[THE TASK]: After locating the line that contains "This screenshot has height=634, width=1024." in the data below, set down exactly that line and each one after it through the line that contains "Task: Select gold dragon coin in 盤面中獎 example", and nothing more.

[Saved entries]:
++++++++++++++++++++

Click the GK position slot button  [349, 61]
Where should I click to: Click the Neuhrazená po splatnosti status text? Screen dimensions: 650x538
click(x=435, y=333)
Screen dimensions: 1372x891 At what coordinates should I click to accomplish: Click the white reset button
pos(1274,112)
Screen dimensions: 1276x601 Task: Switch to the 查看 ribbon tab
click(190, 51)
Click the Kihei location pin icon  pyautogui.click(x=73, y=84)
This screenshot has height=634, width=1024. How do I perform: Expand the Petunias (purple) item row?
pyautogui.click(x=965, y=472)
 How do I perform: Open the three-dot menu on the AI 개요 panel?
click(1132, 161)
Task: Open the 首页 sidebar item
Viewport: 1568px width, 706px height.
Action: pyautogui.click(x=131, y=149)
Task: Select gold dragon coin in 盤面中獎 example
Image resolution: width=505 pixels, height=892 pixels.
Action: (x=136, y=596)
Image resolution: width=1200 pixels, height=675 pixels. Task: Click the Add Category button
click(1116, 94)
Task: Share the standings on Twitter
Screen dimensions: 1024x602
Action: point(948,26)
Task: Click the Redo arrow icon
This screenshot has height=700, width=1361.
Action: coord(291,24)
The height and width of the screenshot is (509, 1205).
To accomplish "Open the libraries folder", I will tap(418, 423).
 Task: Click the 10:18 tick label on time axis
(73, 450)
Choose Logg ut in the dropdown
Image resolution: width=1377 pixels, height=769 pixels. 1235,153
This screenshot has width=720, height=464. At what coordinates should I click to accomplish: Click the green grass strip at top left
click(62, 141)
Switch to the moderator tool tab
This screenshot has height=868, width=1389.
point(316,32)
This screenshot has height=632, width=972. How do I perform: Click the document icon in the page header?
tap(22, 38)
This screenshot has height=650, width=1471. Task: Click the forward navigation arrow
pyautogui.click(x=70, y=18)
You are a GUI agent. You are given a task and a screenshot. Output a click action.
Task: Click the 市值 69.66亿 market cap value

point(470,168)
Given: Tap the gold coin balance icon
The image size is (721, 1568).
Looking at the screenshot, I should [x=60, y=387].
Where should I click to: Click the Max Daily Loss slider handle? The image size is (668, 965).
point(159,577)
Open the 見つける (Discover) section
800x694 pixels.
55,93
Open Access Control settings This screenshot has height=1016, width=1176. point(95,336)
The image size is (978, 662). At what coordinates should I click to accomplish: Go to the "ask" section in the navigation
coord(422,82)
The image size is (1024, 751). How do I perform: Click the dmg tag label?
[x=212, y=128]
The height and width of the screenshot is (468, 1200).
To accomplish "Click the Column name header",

++++++++++++++++++++

[RESPONSE TO THE EXERCISE]:
This screenshot has height=634, width=1024. How do I perform: Expand the Petunias (purple) item row?
pyautogui.click(x=965, y=472)
 How do I perform: Open the three-dot menu on the AI 개요 panel?
click(1132, 161)
Task: Open the 首页 sidebar item
Viewport: 1568px width, 706px height.
Action: pyautogui.click(x=131, y=149)
Task: Select gold dragon coin in 盤面中獎 example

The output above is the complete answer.